Vijf dagen vrijen tegen de oorlog
In ‘Five days in March’ trekken zeven twintigers zich aan de vooravond van de Irakoorlog terug in een sekshotel. Niet deelnemen aan de maatschappij kan een daad van verzet zijn, meent Toshiki Okada.
Een van de meest unieke toneelschrijvers van het laatste decennium is ongetwijfeld de Japanner Toshiki Okada (44). Zijn gezelschap Chelfitsch (een verbastering van het Engelse woord ‘selfish') staat bekend om zijn eigenzinnige stijl en Okada’s gebruik van jongerentaal, vol onaffe zinnen, in combinatie met een bevreemdende choreografie van alledaagse bewegingen, sloeg in als een bom.
Zijn kritische verhalen houden de Japanse samenleving een spiegel voor. Okada’s voorstellingen spelen zich meestal af tegen de achtergrond van de geglobaliseerde grootstad: kantoren, nieuwe appartementsblokken of een 24/7 supermarkt.
Steeds weer stelt de regisseur scherp op zijn generatiegenoten die volwassen werden in de jaren negentig toen de economische bubbel uit elkaar spatte, de lost
generation. Net zoals Okada’s personages, zijn ze veroordeeld tot slechtbetaalde jobs en kunnen ze geen kant op. Vervreemding en immobiliteit zijn troef.
Dat zie je ook in Five days in
March, waarmee Okada in 2007 zijn internationale doorbraak beleefde op het Kunstenfestivaldesarts. Voor de huidige editie van het festival maakt hij een nieuwe creatie van dat stuk, met een jongere cast. Five days in March vertelt het verhaal van Minobe en Yukki, die aan de vooravond van de Irakoorlog in een love hotel belanden. Ze brengen er vijf dagen door: ze vrijen, eten en kijken televisie, volledig afgesloten van de buitenwereld. Wanneer ze uit hun bubbel ontwaken, heeft Amerika Irak gebombardeerd. Ook Japan zal later meedoen aan de invasie, in de grootste militaire operatie van het land sinds de Tweede Wereldoorlog.
Fukushima 2011
‘Tijdens de première in 2004 was de Irakoorlog net uitgebroken, voor de acteurs was het dus een dagelijks nieuwsfeit,’ vertelt Okada. ‘De twintigers die het stuk nu hernemen, leerden over de oorlog op school. Ik was benieuwd hoe zij met zoveel historische afstand op het script zouden reageren. Hoe acteer je apathie?’

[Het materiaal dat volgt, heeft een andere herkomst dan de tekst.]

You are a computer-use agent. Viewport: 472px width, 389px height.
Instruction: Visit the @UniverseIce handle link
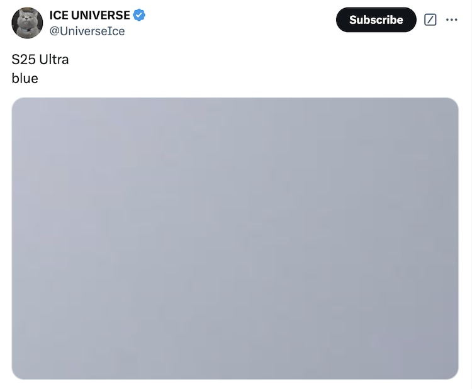(87, 31)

Is deze generatie dan zoveel ge Een ëngageerder dan de vorige? ‘Niet echt,’ geeft de regisseur toe. ‘Na de aardbeving in OostJapan en de kernramp van Fukushima in 2011 koesterde ik veel hoop dat de samenleving eindelijk zou veranderen. Het momentum van die crisis hebben we echter niet gegrepen. De jonge generatie doet haar best, maar ik zie toch vooral veel ontgoocheling. Ze geloven niet dat de economie zal verbeteren.’
‘Natuurlijk is het geen goed idee dat Japan blijft investeren in kerncentrales terwijl het risico op aardbevingen zo groot is, maar deze industrie biedt veel werk. Daar protesteer je dus niet zomaar tegen als je in een precaire situatie zit.’
Momentum gemist
Zelf verhuisde Okada na de kernramp van Yokohama (Tokio) naar Kumamoto in het westen van het land. Het trauma verwerkte hij in drie voorstellingen, waarin niet toevallig veel geesten van dode mensen opduiken. ‘Fukushima heeft mijn visie over de maatschappij en de kunst radicaal veranderd. Vroeger wilde ik vooral de huidige staat van de samenleving portretteren. Nu begin ik steeds meer na te denken over de toekomst, en daarom wordt het aandeel fictie ook belangrijker in mijn werk. Meer dan ooit hebben we nood aan een verbeelding waarmee we ons de wereld anders kunnen voorstellen.’
Ook in No sex, Okada’s meest recente voorstelling voor de Münchner Kammerspiele, staat dat toekomstbeeld indirect centraal. In een karaokebar zingen een oud koppel en vier youngsters liefdesliedjes, zonder dat ze elkaar ooit aanraken.
Geen seks
‘Japanse adolescenten hebben steeds minder interesse in seks. Ze gaan geen liefdesrelaties meer aan en het geboortecijfer daalt dramatisch’, zegt Okada. ‘Met het oog op de vergrijzing van Japan, wordt dat vaak gezien als een vorm van onverschilligheid, maar ik denk dat je het evenzeer kan lezen als een daad van verzet tegen de traditionele waarden en de hoge werkdruk in de Japanse samenleving. Vrouwen willen niet langer kiezen tussen kinderen of een carrière. En die weigering om deel te nemen aan de maatschappij kan, net zoals in Five Days in March, beschouwd worden als een politieke daad.’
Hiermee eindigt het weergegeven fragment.